II. The apostles’ conduct in pursuance of their commission. Though they were conscious to themselves of great weakness, and expected no secular advantage by it, yet, in obedience to their Master’s order, and in dependence upon his strength, they went out as Abraham, not knowing whither they went. Observe here,

1. The doctrine they preached; They preached that men should repent (Mark 6:12); that they should change their minds, and reform their lives, in consideration of the near approach of the kingdom of the Messiah. Note, The great design of the gospel preachers, and the great tendency of gospel preaching, should be, to bring people to repentance, to a new heart and a new way. They did not amuse people with curious speculations, but told them that they must repent of their sins, and turn to God.

2. The miracles they wrought. The power Christ gave them over unclean spirits, was not ineffectual, nor did they receive it in vain, but used it, for they cast out many devils (Mark 6:13); and they anointed with oil many that were sick, and healed them.

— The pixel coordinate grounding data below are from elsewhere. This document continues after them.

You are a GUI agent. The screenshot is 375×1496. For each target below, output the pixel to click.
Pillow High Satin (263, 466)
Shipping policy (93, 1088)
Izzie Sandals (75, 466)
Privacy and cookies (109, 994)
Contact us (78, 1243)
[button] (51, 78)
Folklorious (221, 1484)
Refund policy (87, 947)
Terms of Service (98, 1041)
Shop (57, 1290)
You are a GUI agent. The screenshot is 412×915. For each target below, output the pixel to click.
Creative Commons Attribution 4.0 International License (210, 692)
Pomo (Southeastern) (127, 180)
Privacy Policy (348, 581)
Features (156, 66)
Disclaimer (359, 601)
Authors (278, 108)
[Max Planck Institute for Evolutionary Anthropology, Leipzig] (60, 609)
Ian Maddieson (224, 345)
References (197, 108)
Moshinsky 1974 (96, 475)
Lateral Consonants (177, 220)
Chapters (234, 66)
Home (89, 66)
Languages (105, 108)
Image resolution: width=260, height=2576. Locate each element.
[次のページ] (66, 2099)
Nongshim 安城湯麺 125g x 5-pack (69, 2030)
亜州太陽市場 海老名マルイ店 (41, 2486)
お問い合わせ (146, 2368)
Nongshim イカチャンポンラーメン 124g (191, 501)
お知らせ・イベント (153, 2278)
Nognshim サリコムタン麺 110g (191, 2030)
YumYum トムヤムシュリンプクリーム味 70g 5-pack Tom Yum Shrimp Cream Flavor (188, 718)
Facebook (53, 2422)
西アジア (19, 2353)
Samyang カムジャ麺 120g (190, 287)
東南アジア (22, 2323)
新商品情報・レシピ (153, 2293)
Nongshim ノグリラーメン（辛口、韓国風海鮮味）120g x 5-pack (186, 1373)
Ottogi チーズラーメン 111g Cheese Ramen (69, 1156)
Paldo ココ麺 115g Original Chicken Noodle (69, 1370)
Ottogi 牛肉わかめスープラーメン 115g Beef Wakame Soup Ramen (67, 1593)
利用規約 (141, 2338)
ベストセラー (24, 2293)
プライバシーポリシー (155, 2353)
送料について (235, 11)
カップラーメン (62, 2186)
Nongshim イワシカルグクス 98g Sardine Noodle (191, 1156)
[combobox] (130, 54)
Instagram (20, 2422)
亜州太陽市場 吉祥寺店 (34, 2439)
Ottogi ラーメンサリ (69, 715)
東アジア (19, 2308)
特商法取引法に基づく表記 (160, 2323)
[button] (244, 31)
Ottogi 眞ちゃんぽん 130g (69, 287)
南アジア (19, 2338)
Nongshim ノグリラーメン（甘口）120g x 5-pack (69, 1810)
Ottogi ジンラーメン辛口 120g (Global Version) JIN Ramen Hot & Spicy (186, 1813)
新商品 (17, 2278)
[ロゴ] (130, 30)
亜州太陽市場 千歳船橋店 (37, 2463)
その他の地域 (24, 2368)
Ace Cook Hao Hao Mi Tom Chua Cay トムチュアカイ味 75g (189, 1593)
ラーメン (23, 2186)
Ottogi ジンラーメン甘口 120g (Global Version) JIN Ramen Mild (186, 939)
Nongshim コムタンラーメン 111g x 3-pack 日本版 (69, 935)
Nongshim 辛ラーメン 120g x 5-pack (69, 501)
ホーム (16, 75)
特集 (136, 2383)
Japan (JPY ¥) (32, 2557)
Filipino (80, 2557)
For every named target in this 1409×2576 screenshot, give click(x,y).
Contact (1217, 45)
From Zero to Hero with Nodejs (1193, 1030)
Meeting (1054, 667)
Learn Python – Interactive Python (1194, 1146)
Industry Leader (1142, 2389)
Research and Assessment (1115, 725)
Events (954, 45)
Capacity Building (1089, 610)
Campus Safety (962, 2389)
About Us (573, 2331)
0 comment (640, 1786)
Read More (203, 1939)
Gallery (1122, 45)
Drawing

Some think this oil was used medicinally, according to the custom of the Jews; but I rather think it was used as a sign of miraculous healing, by the appointment of Christ, though not mentioned; and it was afterward used by those elders of the church, to whom by the Spirit was given the gift of healing, Jas. 5:14. It is certain here, and therefore probable there, that anointing the sick with oil, is appropriated to that extraordinary power which has long ceased, and therefore that sign must cease with it.